Something semi-fascinating happened yesterday. I had a bunch
of plastic bags on the ground that I had bought with mulch in them.
One of them had blown under the newer cherry tree, and I picked
it up. Underneath was something I've never seen before, an Eastern
Tiger Salamander, about 4 inches long. He was trying to stay wet
and in the shade I think. He was scared, of course, so I put a little
water on him and then put the bag over the top of him again. At least
old-you would have liked to have seen it. New motherly you, who knows.
But I'm only talking to the old one. Have a nice whatever.
I put in a music video of Thunderstruck by AC/DC. I can't imagine you
like it in the least. I also put in a song called "Cliffs of Dover."
I can remember listening to it at the Springfield airshow in 1994 with
another guy that I used to fly model airplanes with, who was even
younger than me. I remember we drove my dad's blue truck down there
and they played it while some parachutists descended or something.
You may or may not have ever even heard of it.

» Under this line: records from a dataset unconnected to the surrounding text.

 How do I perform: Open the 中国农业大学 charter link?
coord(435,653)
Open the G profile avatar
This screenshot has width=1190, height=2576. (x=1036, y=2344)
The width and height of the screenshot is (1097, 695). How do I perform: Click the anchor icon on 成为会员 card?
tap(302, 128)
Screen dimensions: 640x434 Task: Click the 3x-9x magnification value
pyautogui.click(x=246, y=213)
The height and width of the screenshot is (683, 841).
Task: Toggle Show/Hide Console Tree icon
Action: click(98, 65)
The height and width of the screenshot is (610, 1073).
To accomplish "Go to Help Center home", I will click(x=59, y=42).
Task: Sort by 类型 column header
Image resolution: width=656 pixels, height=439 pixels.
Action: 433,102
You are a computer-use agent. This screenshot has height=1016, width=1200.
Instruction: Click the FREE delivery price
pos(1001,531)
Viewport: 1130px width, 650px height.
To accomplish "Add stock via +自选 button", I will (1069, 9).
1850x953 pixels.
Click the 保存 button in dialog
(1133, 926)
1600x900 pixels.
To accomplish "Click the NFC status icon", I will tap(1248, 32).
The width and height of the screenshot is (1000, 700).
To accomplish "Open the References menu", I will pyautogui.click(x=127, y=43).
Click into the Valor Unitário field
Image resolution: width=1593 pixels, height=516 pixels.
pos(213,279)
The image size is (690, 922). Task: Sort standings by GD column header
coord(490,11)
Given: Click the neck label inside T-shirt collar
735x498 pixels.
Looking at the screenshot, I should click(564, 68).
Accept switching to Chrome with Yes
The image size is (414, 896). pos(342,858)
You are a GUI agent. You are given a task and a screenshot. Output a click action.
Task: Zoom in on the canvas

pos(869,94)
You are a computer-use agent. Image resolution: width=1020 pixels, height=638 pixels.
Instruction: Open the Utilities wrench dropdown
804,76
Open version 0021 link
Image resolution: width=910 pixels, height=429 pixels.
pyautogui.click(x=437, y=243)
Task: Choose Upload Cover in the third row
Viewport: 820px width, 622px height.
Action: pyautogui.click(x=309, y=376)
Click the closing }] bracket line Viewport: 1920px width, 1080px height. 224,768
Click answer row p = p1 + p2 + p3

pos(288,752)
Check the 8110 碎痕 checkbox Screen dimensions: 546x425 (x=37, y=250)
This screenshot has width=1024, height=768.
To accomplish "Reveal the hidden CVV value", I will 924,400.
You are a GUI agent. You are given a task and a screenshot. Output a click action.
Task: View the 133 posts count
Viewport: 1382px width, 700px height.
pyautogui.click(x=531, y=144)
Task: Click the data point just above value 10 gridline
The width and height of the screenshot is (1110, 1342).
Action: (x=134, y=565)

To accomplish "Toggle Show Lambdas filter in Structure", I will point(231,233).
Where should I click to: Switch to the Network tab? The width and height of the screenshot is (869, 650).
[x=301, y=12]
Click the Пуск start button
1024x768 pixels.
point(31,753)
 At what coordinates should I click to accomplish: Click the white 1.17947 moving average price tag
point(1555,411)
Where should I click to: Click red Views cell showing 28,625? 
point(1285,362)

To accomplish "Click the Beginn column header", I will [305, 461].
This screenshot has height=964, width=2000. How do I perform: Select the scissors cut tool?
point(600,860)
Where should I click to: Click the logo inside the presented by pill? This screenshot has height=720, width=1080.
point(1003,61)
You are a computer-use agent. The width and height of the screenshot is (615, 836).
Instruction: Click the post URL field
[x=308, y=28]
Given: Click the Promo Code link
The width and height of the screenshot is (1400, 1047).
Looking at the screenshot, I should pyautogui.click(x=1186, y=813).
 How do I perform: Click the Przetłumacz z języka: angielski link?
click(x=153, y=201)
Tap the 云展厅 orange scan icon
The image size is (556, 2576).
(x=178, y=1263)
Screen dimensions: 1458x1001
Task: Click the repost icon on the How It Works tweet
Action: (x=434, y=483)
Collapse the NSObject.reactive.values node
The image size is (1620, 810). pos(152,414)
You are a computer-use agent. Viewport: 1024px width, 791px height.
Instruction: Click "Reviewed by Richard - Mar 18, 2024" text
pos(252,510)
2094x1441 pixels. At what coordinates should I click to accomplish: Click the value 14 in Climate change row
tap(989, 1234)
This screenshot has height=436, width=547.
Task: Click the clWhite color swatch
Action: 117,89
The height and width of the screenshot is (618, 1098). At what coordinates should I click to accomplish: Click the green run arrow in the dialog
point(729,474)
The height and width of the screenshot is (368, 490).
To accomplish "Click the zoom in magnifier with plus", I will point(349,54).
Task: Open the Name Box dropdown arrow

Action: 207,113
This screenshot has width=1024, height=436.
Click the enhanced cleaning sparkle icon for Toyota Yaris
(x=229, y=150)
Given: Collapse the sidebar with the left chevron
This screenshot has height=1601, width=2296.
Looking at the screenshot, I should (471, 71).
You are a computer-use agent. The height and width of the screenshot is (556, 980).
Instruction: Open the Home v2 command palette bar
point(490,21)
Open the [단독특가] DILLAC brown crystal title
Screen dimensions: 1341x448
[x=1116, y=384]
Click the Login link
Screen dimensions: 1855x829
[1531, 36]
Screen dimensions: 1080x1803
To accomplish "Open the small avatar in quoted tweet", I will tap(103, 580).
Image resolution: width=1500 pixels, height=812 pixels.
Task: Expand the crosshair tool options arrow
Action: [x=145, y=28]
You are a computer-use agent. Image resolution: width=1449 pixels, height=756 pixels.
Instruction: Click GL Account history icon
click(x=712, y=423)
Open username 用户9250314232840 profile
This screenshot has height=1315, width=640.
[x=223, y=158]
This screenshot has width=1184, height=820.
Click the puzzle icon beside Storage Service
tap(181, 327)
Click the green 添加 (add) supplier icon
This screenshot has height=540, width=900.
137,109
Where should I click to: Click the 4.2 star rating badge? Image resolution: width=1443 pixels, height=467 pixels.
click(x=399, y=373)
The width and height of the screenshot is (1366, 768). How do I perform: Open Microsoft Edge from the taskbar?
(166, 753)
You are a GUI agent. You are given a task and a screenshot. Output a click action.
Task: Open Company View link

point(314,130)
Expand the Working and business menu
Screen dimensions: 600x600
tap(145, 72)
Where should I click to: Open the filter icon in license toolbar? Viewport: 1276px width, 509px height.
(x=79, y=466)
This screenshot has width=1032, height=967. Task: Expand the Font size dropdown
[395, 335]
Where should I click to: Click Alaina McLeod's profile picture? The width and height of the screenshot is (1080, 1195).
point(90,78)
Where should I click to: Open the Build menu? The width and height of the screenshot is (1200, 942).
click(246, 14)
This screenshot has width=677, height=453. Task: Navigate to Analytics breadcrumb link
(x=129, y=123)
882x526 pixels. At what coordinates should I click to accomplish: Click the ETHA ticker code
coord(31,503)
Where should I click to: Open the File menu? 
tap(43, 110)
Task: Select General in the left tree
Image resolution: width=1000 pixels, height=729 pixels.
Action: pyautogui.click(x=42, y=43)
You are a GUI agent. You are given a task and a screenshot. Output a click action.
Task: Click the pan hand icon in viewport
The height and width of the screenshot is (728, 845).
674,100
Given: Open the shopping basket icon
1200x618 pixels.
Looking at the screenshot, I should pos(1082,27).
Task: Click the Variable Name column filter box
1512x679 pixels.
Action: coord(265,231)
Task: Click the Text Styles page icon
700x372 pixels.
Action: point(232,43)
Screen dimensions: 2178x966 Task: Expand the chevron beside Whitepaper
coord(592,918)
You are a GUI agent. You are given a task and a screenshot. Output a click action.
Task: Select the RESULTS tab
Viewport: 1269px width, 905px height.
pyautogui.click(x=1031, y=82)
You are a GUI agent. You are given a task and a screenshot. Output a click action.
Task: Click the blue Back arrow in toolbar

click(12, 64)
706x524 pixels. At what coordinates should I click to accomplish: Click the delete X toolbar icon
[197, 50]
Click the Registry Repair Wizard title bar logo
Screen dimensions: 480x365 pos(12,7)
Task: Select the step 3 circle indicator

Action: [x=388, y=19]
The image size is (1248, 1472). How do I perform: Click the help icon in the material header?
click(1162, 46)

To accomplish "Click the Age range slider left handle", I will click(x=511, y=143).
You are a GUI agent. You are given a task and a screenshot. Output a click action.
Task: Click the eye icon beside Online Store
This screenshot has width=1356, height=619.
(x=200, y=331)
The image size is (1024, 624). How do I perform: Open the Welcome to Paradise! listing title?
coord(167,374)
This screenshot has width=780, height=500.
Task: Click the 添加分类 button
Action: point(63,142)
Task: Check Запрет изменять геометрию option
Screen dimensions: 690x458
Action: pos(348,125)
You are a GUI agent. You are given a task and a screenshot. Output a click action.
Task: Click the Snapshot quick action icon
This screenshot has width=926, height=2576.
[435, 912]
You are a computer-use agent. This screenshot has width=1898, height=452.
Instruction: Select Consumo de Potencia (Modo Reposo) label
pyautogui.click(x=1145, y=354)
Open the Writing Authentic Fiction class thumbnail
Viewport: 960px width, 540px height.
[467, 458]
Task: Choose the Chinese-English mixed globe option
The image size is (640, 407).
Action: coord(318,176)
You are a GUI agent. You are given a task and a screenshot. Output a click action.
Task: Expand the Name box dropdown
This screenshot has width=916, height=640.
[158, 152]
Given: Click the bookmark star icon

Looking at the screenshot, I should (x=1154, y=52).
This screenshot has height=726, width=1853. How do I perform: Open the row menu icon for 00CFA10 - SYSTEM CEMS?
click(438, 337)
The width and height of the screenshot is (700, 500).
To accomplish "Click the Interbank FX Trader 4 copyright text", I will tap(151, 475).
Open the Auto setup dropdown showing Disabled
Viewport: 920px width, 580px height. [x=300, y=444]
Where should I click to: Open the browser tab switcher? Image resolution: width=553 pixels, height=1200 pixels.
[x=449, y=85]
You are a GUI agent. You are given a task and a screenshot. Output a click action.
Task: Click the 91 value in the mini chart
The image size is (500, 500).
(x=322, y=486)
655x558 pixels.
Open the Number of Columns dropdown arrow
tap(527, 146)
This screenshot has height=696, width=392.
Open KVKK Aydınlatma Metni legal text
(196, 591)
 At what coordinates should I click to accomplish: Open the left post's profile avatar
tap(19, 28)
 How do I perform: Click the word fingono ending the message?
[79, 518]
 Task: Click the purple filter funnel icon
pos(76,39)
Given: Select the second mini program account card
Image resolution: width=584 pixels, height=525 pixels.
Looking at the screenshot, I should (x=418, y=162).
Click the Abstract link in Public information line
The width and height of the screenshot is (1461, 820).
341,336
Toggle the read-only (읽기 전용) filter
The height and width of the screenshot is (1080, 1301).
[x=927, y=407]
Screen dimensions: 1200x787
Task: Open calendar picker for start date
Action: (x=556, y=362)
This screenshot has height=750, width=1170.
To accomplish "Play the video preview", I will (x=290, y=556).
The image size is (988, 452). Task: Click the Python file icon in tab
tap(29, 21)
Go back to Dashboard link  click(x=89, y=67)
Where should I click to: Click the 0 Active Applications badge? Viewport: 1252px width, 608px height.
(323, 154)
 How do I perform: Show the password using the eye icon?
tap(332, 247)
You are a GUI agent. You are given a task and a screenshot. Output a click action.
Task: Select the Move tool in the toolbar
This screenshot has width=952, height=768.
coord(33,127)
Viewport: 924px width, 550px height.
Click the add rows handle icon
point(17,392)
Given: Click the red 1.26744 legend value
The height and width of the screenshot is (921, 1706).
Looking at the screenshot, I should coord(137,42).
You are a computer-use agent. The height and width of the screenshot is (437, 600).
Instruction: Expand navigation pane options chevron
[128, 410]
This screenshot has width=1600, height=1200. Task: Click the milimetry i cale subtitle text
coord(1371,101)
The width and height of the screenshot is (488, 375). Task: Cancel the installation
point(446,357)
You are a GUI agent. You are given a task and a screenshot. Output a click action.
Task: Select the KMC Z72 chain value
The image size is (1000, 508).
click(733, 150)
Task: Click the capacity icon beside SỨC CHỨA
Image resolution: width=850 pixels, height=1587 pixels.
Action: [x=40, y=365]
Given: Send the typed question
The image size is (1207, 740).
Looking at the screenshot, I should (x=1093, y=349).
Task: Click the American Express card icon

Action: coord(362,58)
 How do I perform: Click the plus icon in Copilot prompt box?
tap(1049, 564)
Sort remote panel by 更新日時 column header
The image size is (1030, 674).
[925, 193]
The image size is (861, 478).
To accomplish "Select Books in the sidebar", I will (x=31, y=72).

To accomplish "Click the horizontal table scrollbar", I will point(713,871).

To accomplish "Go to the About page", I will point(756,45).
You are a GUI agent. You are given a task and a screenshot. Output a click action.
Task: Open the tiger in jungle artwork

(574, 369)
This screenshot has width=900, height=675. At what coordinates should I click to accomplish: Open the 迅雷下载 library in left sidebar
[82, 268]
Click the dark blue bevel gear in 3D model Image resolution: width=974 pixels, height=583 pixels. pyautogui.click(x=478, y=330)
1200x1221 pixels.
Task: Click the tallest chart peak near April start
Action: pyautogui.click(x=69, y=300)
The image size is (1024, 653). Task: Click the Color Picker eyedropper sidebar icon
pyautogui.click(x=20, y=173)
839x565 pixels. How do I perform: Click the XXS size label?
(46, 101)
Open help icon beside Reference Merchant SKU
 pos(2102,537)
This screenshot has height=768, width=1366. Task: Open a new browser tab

It's strange that when I think of a date like 1994, I always try to put
it in perspective of what happened in my life. 2002 is always a date
that I relate to...so 8 years after this is when I met you. 17 years
later is when you left for the last time. It's equally strange to have
so many memories in my head. Unfortunately no matter how hard I try,
I can never get those memories out of my head, and believe me I've tried
everything short of a 5.56mm round so far. Every time I go to Macomb
and drive by the Dairy Queen I think of standing watching that other
Typhoon drive by that one night. Every day it's the same way. Every
action reminds me of something I did with you. It's a miserable existence.
I'm nothing but miserable 24 hours a day. Or at least it feels like it.
Maybe that makes you smile. If so I'm happy for you.